So I attended my first "real" Crossfit class night last. After 6 essentially private sessions with just Nalani and the (female) instructor, I was confident I'd be fine.
But then I showed up to the class and now instead of just being with my really good friend, I was with 8 strangers, mostly tattooed (& ripped) men, who all seemed to know exactly what they were doing. The instructor, also a man I'd never seen before, looked like a bad ass. Holy crap. What did I get myself into?
I briefly introduced myself to the instructor and mentioned it was my first class, but apparently at Crossfit they don't baby you just because you're new. He might as well have said, Put your big girl pants on Michelle.
After a short jog we warmed up with jumprope... singles first then he instructed double unders, which I wasn't even going to attempt until he said "Even if you don't have double unders, try." So, um, Ok. I tried. And guess what?? I did one! OK only one but still. I did one! Then I kept whacking myself in the shins with that jumprope. But still. I did a double under. And I would not have even made the attempt had the instructor babied me like I thought I wanted him to. So that made me feel accomplished.
Then we moved on to box jumps and the goal of the day was "max height". Hmmm. Ok while I like box jumps at ~16", and did tons of those last week, I've never attempted anything higher than that. But we got out all the taller boxes and the other two girls in the class started hopping up onto them so I did too. It was like, just shut up and do what they do, even if you're a little scared.
Then the instructor started stacking weight plates on top of the tallest box. And we jumped onto them. Then another plate, and another plate. I was trying to not freak out and it was so interesting to me to watch these gals just go jump up that high. Inside I was having a little meltdown though every time he added another plate like OMG can I do that?? But every time the other girls did... and the peer pressure worked for me so I jumped too. Landing on top of that box with 5 plates stacked on top was one of the most empowering things I've done in a long time. Mostly b/c it's been a while since I've attempted to do something that scared me like that.
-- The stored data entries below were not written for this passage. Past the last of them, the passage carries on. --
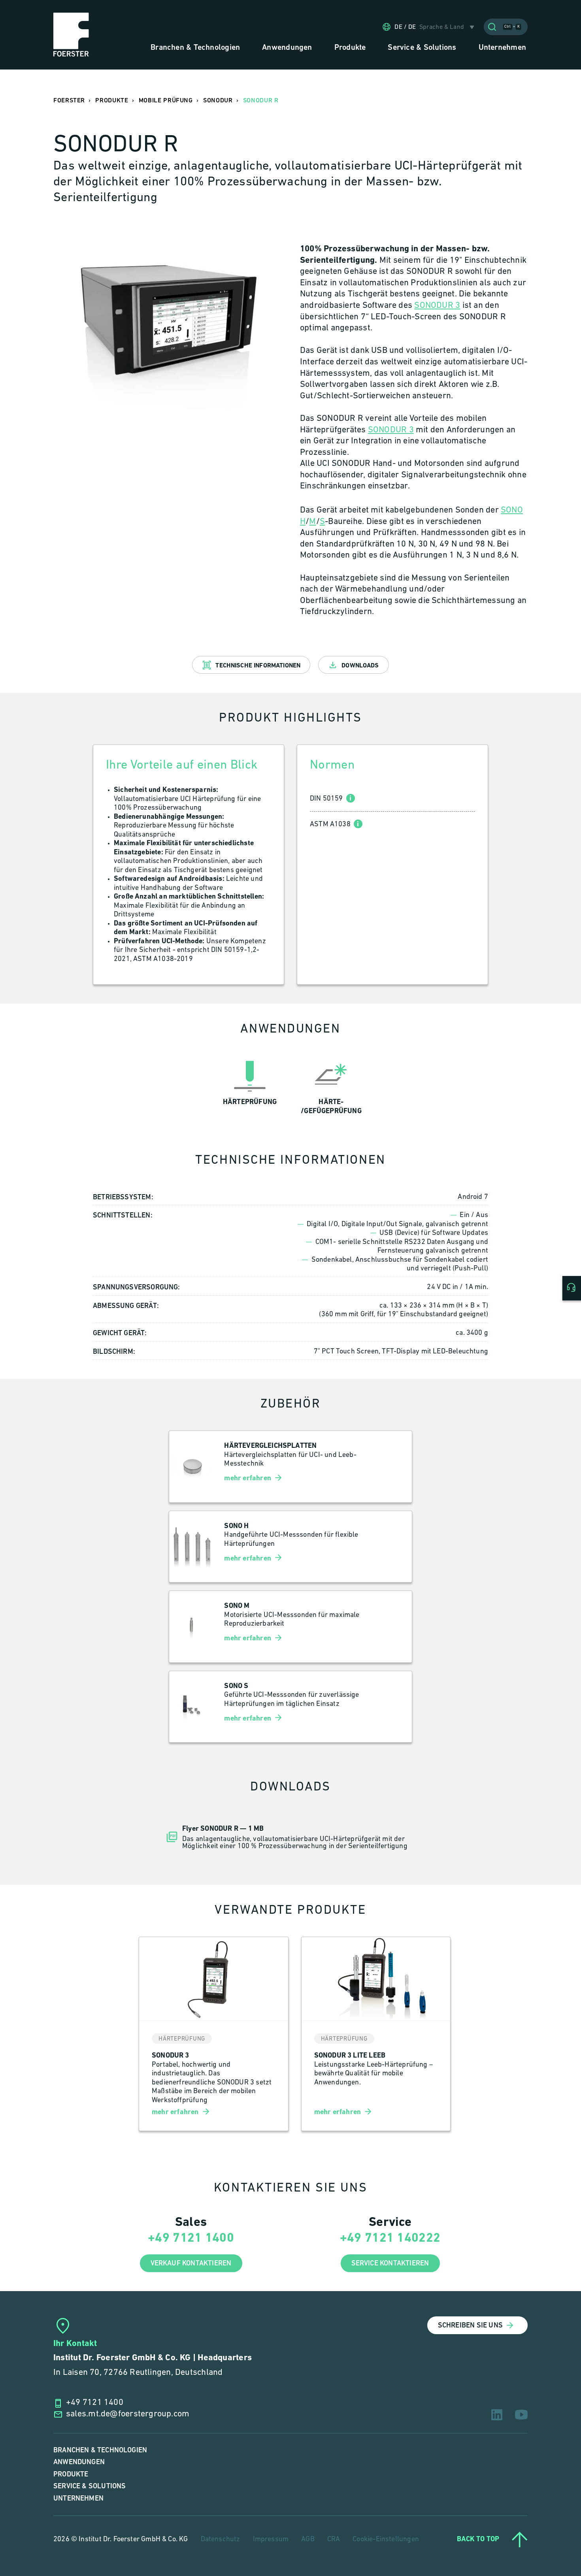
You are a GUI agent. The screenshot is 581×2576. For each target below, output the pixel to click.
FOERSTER (69, 100)
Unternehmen (78, 2498)
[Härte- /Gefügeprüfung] (331, 1085)
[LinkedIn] (496, 2414)
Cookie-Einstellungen (386, 2539)
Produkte (70, 2474)
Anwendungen (79, 2462)
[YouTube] (521, 2415)
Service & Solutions (89, 2486)
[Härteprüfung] (249, 1085)
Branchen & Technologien (100, 2450)
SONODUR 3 (437, 305)
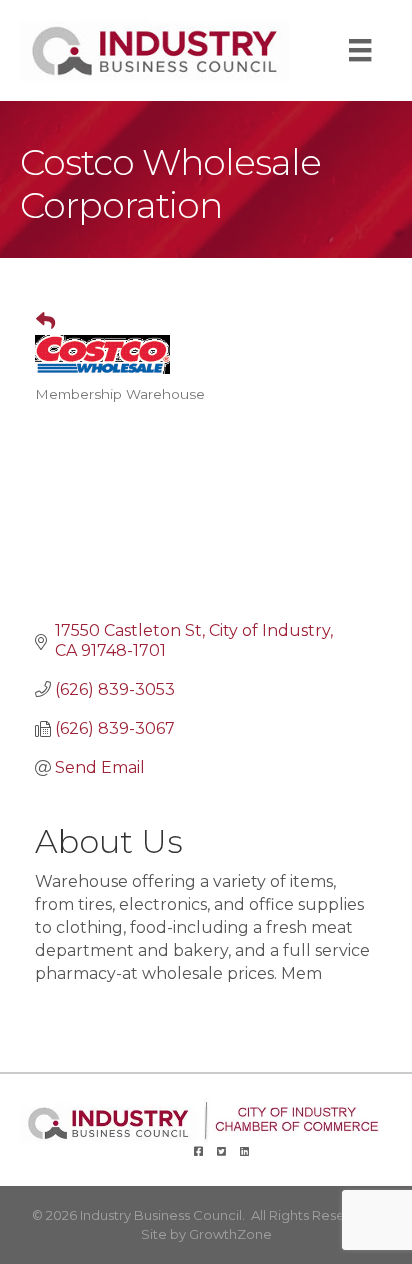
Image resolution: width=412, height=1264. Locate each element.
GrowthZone (230, 1234)
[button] (37, 322)
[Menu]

I wanted to take a picture of it but felt silly b/c the other girls didn't seem to think it was quite the accomplishment I did... I didn't want to be a complete dork.
Obviously this is not me (were you confused!? lol) but I stole this pic off our gym's FB- gives an idea of the set-up at our gym and what we were jumping onto... There was a guy in our class who must have stacked 25 plates up (no exaggeration) and I watched him hop right up onto the top of the pile. I was like, Is he a cat??
I feel like I kinda wimped out on the WOD... I stuck with my game plan of trying to leave class without being completely disabled for the next few days, which meant I didn't lift super heavy weights for the Power Cleans, and I used bands for the push-ups... but give me a break we did 90 of them. Whatever I did at that class yesterday was clearly enough b/c I had noodle arms this morning and couldn't swim worth shit.
Anyway, I'm pretty stoked about this new challenge. I left that class knowing that I'd accomplished some things I never would have even attempted had I not been pushed to do so. It's been a while since I've been in a situation where I felt so... how do I put this?? Bottom of the totem pole might be a good description. It was humbling. In a really great way. I'm looking forward to going again tomorrow.